Paper TL;DR

We demonstrate the effectiveness of integrating pre-trained generative priors with Fourier Ptychography (FP) problem. FP has recently shown promising results to mitigate the effects of the diffraction blur in long distance imaging. Through extensive numerical simulations, we show that the proposed approach is effective at low subsampling ratios and is highly robust noise perturbations.

Overall Outlook

The paper bridges the gap between deep learning based approaches (that can take advantage of the powerful learned priors) and conventional hand-designed priors such as sparsity (that are flexible enough to handle a variety of model parameters) in the context of FP.

Opportunities for Improvement

  1. Flaws or mistakes in the paper’s methodology.

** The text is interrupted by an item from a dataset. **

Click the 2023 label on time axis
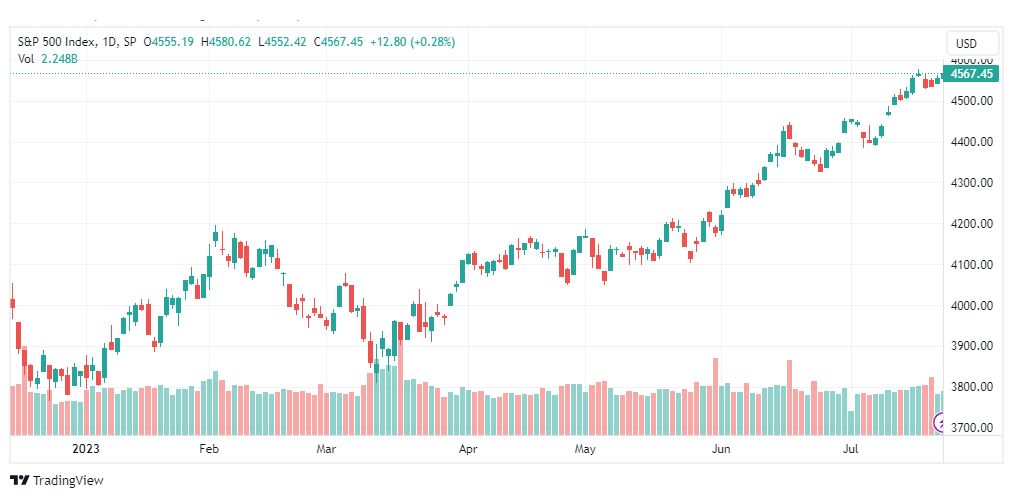Image resolution: width=1012 pixels, height=498 pixels. point(86,448)

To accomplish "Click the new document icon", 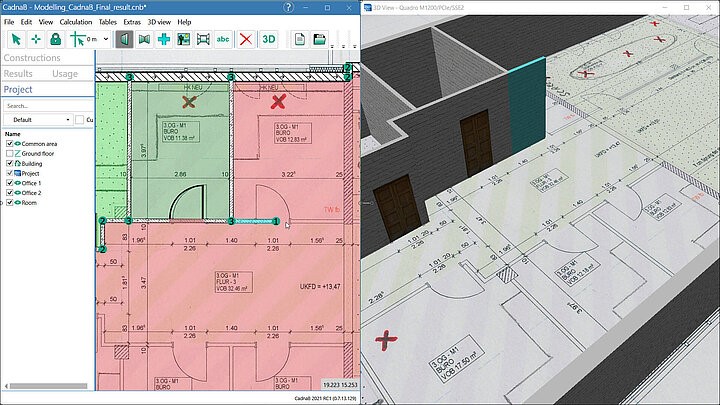I will coord(299,39).
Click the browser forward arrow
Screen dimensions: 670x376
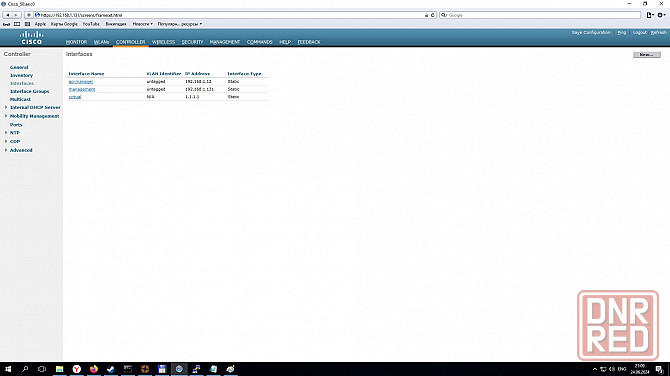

We did not perform extensive evaluation of the proposed approach, Deep Ptych, on high-resolution datasets. We just showed one example, that was sampled from the range of the pre-trained generative model (instead of the test set), though we mentioned it in our paper. Effectiveness of the proposed approach on high-resolution dataset requires further investigation. Moreover, we did not train the variational autoencoder (VAE) on the entire MNIST dataset. We picked 5 distinct digits for MNIST and train VAE on that dataset. This was done due to time constraints as the super-resolution stage (non deep learning based method) for super-resolving MNIST digits was time consuming.

  1. Limitations in the applicability of the work.

There are several limitations of our work that we will address in future.

  1. We performed experiments on simulated data instead of real data acquired via actual ptychography setup. The effectiveness of the proposed approach on real data has yet to be explored.

  2. Currently, Deep Ptych is limited by the requirement of a large number of fully-observed clean samples of a particular class of images like faces or digits. Unfortunately, obtaining multiple clean samples can be expensive or impractical for many applications including FP.

  3. Further, we perform experiments on low-resolution (64x64) images. Recently, generative models have been shown to produce high-resolution and extremely photo-realistic images and we aim to extend our work for high-resolution images using these generative models.

  4. We used default parameters of the baseline approaches for comparison and did not optimize the hyperparameters. Optimizing them might lead to improve performance.